2 Traduction en français : « Dans un grand arbre sur une grande falaise dans les Maures vivait un tel esprit. On pouvait la confondre avec une fille, mais ce n’était pas n’importe quelle fille. C’était une fée. Son nom était Maléfique. »

3 Voici les définitions de Larousse sur les termes ‘fée’ et ‘sorcière.’ 

Fée : « Être imaginaire, de sexe féminin, doué d’un pouvoir surnaturel : Bonne fée, fée Carabosse.

Littéraire. Femme remarquable par la grâce, l’esprit, la bonté, l’habileté. »

Sorcière: « Dans les contes de fées, femme en général laide, qui possède des dons surnaturels, qu’elle utilise pour faire le mal. Femme laide, déplaisante, voire méchante et malfaisante. »
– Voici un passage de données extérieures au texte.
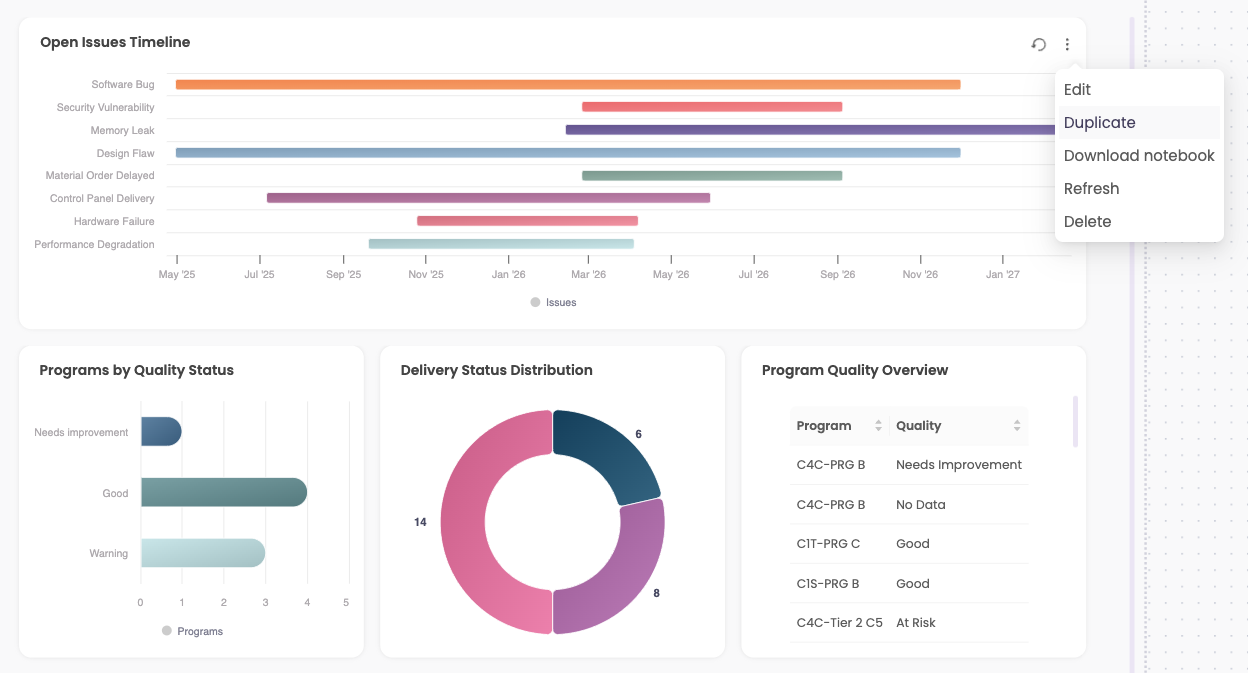Select Edit from the context menu
This screenshot has height=673, width=1248.
[x=1077, y=90]
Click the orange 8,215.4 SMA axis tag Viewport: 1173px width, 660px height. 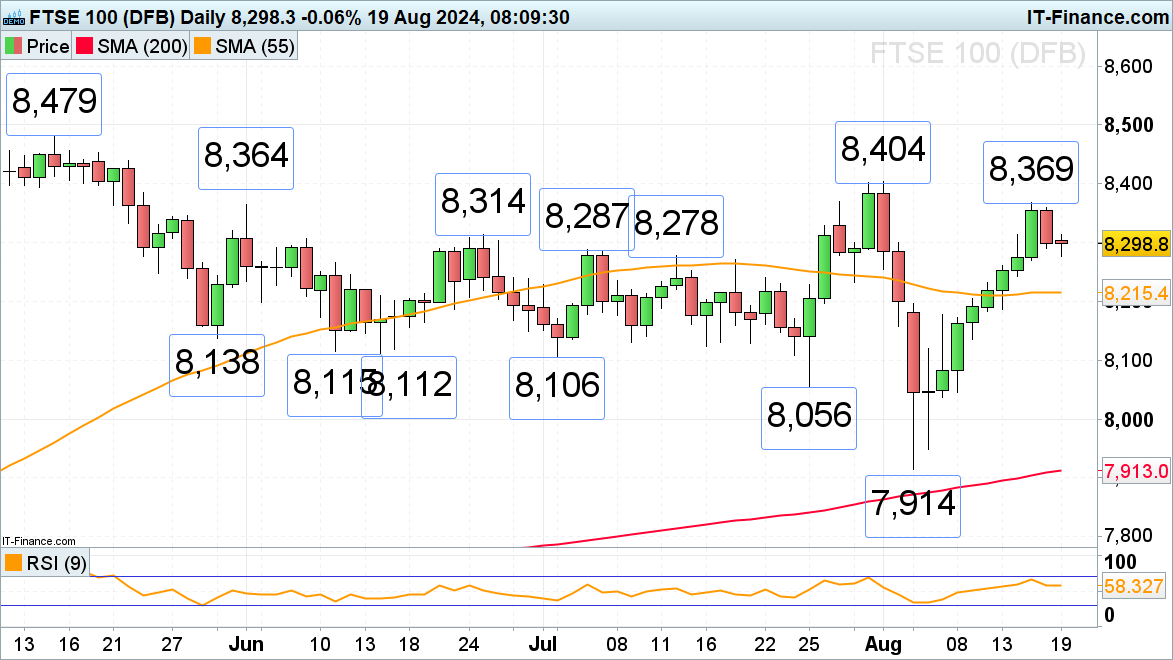[x=1136, y=293]
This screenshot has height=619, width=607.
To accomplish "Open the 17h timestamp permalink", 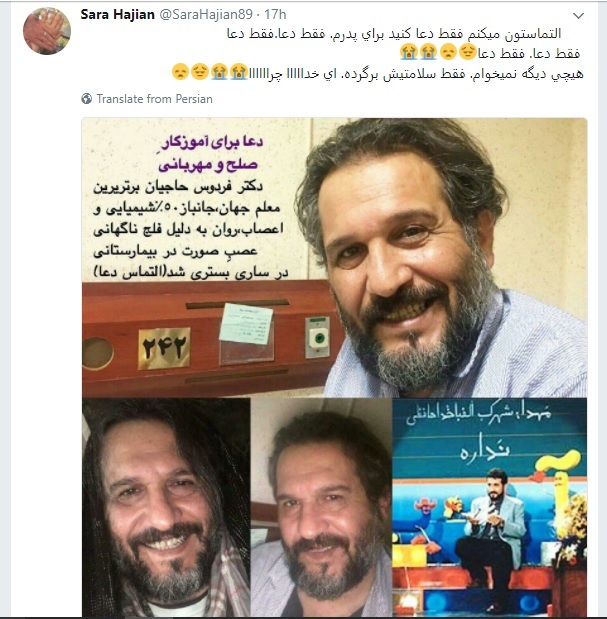I will (x=275, y=15).
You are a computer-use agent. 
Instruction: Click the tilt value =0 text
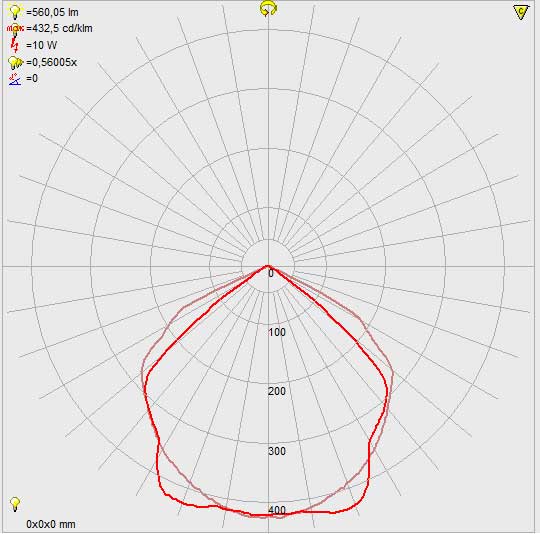point(32,78)
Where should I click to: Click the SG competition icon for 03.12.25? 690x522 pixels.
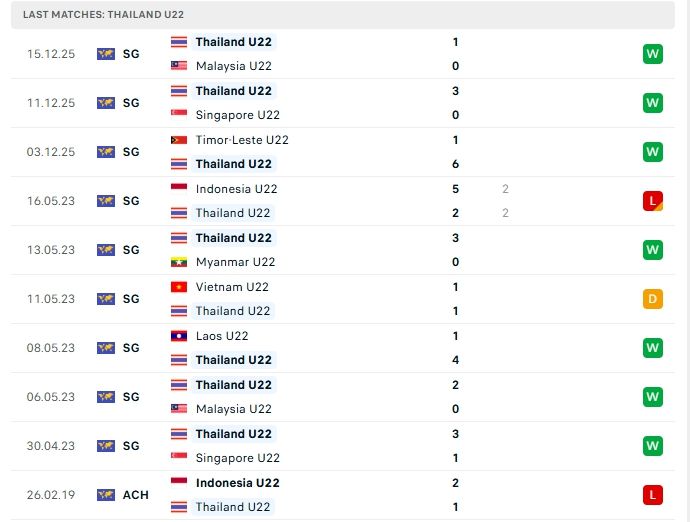[106, 152]
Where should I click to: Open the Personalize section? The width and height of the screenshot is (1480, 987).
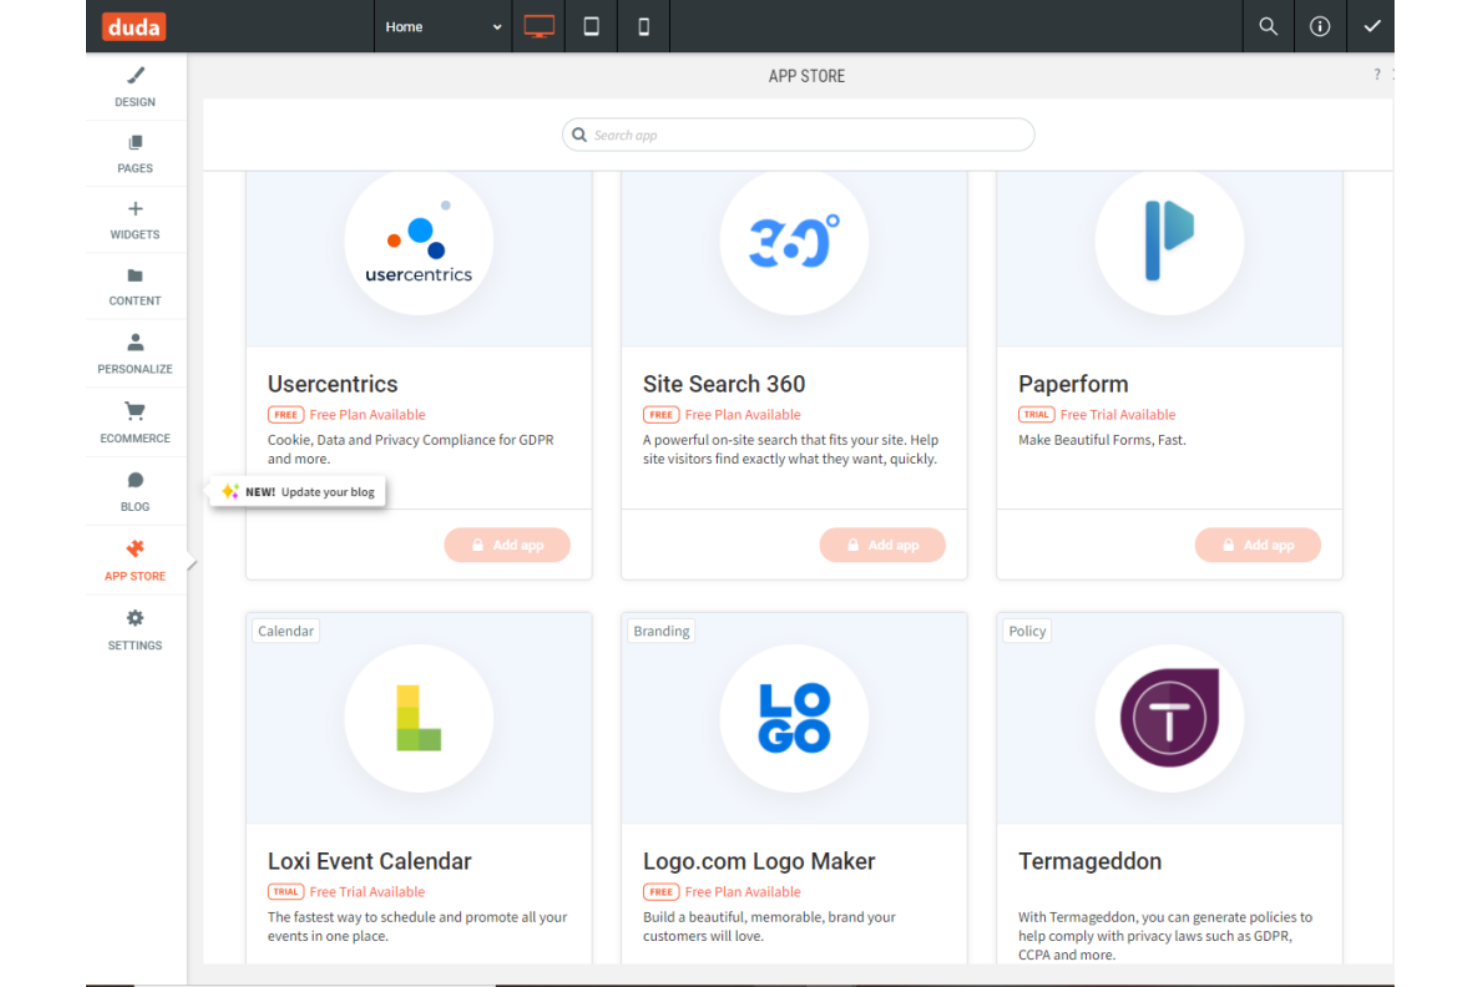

Notons ici qu’il n’y a, entre fée et sorcière, qu’une différence d’objectif, et non de moyens. Les deux utilisent des dons surnaturels pour arriver à leurs fins. Pourtant les unes sont mauvaises, et les autres bonnes. J’ajouterai (mais il s’agit ici d’un commentaire personnel qui mériterait d’être exploré plus amplement) qu’il me parait bien étrange, mais peu surprenant, que la fée soit jolie et jeune, et la sorcière vieille et laide: s’agit-il ici encore, d’une illustration des attentes d’une société phallocentrée? 

4 La lande est le nom donné au territoire magique dont Maleficent est une habitante et la protectrice. 

5 Le mauvais sort jeté par Maleficent se manifeste par de la fumée verte citron.